======== MATERIAL FOR THIS EXERCISE

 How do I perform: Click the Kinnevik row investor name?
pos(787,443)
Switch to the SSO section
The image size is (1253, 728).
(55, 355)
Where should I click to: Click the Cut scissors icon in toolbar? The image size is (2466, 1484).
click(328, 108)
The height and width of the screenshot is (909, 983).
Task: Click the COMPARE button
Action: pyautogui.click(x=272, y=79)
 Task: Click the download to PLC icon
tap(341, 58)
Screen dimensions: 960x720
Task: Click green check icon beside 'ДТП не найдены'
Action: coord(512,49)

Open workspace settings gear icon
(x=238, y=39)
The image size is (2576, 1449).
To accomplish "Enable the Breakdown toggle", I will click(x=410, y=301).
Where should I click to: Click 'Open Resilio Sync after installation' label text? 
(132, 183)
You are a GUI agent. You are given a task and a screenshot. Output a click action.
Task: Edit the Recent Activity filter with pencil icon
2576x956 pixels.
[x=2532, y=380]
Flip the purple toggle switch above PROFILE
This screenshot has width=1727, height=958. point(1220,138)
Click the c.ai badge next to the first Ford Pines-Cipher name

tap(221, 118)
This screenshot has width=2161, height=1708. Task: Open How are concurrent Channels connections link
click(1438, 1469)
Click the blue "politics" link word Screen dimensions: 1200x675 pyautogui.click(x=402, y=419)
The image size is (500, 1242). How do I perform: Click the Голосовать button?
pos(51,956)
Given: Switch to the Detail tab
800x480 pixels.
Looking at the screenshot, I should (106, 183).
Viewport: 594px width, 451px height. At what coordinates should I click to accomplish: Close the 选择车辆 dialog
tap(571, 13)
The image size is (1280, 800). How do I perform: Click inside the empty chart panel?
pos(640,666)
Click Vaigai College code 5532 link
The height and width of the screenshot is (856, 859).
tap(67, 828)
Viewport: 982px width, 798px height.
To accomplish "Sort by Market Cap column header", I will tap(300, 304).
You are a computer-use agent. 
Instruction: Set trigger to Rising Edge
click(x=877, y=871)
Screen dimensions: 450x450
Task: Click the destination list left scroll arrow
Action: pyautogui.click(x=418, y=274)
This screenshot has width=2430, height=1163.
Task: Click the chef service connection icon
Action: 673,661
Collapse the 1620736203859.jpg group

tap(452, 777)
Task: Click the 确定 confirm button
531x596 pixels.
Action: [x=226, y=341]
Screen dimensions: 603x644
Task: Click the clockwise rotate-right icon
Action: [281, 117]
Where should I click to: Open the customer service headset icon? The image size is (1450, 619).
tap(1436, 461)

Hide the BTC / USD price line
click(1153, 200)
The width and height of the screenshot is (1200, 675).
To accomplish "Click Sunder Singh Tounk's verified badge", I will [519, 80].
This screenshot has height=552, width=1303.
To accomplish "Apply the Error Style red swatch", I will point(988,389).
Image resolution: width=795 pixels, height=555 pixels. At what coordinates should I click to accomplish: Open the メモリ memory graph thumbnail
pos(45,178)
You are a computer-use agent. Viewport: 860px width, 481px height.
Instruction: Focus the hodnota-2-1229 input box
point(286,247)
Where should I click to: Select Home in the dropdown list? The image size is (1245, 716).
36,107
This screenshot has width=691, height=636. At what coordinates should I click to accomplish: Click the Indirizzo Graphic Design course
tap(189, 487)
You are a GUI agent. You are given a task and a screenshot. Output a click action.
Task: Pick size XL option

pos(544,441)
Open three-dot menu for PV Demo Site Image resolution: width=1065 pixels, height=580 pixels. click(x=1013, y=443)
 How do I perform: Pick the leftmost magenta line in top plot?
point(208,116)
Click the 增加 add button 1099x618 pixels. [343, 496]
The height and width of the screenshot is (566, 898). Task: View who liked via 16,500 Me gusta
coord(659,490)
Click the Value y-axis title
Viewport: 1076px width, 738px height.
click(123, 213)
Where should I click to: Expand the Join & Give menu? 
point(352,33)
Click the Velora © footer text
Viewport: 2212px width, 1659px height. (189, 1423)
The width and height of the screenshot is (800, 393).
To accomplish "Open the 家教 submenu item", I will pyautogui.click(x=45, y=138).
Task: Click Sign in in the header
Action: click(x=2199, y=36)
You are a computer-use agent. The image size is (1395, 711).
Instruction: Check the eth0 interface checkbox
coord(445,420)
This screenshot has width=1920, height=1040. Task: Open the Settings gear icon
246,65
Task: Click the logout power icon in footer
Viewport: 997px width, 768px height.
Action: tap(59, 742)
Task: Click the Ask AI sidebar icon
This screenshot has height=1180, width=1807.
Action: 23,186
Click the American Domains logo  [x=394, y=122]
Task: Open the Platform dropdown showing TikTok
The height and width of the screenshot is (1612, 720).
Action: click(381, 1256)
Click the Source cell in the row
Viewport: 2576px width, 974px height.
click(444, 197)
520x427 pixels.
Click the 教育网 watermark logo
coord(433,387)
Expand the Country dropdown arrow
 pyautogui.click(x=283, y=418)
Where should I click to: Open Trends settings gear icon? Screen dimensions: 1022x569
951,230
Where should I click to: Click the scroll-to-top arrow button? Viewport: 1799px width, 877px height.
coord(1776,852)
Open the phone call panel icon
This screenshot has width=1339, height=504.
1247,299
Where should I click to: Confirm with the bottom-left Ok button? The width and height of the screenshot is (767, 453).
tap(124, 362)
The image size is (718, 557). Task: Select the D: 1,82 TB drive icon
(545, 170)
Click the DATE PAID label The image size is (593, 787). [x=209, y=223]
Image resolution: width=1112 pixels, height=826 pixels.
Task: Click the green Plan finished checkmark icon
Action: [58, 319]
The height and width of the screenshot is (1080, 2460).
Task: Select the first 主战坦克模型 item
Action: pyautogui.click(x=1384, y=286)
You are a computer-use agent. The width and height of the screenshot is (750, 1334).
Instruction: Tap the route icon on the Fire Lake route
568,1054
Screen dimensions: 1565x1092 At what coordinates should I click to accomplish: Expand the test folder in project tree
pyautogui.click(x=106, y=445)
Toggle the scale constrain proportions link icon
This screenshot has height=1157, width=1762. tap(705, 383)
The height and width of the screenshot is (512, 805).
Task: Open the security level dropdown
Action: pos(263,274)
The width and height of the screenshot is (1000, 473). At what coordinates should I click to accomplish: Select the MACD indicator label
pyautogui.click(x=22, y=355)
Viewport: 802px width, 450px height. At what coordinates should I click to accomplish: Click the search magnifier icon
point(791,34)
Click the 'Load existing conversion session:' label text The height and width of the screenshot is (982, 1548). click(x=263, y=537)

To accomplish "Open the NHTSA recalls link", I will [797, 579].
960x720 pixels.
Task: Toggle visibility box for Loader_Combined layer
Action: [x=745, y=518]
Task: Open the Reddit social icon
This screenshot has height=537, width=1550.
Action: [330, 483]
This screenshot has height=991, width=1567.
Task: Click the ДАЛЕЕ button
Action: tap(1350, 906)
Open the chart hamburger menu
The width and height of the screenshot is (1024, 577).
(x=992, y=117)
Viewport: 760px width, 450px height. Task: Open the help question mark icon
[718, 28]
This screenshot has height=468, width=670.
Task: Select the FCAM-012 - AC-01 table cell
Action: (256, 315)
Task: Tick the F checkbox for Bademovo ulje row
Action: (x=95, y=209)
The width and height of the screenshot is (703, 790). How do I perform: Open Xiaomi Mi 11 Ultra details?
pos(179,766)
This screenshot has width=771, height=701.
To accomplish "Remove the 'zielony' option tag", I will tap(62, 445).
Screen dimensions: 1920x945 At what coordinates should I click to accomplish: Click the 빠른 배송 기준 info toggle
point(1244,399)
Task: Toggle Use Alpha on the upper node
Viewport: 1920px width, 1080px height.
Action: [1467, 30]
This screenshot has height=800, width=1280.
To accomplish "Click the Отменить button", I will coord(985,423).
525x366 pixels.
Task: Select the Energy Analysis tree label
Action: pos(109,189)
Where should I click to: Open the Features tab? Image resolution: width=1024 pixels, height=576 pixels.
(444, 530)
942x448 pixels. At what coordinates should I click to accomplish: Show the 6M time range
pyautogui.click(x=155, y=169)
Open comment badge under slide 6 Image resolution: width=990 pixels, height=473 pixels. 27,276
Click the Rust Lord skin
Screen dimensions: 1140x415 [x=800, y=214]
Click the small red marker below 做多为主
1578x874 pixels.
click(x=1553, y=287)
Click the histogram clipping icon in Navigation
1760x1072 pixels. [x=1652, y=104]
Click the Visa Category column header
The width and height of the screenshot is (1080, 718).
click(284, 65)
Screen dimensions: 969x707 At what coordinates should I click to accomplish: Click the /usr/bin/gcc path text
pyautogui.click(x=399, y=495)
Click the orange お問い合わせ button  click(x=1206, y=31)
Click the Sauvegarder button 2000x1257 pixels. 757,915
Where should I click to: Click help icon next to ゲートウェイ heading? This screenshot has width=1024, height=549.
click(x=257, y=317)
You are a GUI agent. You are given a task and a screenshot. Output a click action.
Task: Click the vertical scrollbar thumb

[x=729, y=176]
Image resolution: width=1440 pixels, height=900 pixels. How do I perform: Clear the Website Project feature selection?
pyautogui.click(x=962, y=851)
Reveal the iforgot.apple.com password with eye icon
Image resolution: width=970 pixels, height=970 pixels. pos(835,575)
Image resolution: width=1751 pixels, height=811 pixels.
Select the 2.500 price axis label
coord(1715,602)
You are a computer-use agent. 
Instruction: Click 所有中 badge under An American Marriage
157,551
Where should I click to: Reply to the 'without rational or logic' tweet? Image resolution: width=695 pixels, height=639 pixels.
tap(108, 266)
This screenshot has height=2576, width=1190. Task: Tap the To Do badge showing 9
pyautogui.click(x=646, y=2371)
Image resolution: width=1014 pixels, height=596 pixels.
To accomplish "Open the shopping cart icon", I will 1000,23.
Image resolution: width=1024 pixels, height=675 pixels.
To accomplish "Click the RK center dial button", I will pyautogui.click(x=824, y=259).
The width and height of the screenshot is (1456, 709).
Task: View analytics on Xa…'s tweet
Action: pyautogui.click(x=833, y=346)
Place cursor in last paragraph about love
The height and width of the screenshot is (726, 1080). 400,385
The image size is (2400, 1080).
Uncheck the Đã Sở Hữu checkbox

================

### DIRECTIONS
Scale the part that opens with the line containing "Where should I click to: Open the customer" and closes with the line containing "pos(544,441)", both included, by giving those rows again with their requests and multiplying every click coordinate in the answers by 0.2, rounded to whole numbers with halves rounded up. Return only these rows.

### EXPECTED ANSWER
Where should I click to: Open the customer service headset icon? The image size is (1450, 619).
tap(287, 92)

Hide the BTC / USD price line
click(231, 40)
The width and height of the screenshot is (1200, 675).
To accomplish "Click Sunder Singh Tounk's verified badge", I will [104, 16].
This screenshot has height=552, width=1303.
To accomplish "Apply the Error Style red swatch", I will point(198,78).
Image resolution: width=795 pixels, height=555 pixels. At what coordinates should I click to accomplish: Open the メモリ memory graph thumbnail
pos(9,36)
You are a computer-use agent. Viewport: 860px width, 481px height.
Instruction: Focus the hodnota-2-1229 input box
point(57,49)
Where should I click to: Select Home in the dropdown list? The image size is (1245, 716).
7,21
This screenshot has width=691, height=636. At what coordinates should I click to accomplish: Click the Indirizzo Graphic Design course
tap(38, 97)
You are a GUI agent. You are given a task and a screenshot. Output a click action.
Task: Pick size XL option

pos(109,88)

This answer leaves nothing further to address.